**About this exercise:**
What you return must be the lines of the data that hold the word "size".

Collected data entries
********

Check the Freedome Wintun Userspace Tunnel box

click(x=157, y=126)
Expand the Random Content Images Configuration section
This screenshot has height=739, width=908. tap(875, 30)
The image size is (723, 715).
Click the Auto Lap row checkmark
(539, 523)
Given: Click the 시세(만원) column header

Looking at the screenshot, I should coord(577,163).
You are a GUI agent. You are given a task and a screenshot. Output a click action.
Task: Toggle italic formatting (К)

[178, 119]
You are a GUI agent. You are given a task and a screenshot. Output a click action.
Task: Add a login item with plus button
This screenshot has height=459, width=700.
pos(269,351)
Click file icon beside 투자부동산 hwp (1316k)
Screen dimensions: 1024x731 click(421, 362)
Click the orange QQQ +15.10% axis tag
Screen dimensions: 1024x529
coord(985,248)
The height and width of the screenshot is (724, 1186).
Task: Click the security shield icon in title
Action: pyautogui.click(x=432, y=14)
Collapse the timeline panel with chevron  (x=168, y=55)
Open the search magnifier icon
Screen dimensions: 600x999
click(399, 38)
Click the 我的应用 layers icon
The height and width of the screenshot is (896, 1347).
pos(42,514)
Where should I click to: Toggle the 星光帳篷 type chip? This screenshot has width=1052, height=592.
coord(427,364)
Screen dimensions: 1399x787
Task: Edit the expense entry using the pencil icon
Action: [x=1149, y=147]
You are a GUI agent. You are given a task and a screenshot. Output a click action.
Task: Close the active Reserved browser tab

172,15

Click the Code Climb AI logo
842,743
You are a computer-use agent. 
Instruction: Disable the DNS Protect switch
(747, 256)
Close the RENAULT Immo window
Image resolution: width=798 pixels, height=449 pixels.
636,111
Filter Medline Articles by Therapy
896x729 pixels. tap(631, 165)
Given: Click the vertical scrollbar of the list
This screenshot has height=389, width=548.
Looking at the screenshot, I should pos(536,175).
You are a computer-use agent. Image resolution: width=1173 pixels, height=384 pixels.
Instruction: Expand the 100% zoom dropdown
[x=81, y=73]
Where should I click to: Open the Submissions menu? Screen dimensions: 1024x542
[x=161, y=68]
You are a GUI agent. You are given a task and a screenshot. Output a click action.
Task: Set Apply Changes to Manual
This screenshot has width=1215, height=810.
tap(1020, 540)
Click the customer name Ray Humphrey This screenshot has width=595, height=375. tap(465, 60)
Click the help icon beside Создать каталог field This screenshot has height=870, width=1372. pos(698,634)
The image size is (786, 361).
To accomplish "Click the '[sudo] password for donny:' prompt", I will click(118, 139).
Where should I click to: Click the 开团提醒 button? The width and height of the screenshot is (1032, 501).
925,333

********

**Result of the exercise:**
The image size is (723, 715).
The image size is (786, 361).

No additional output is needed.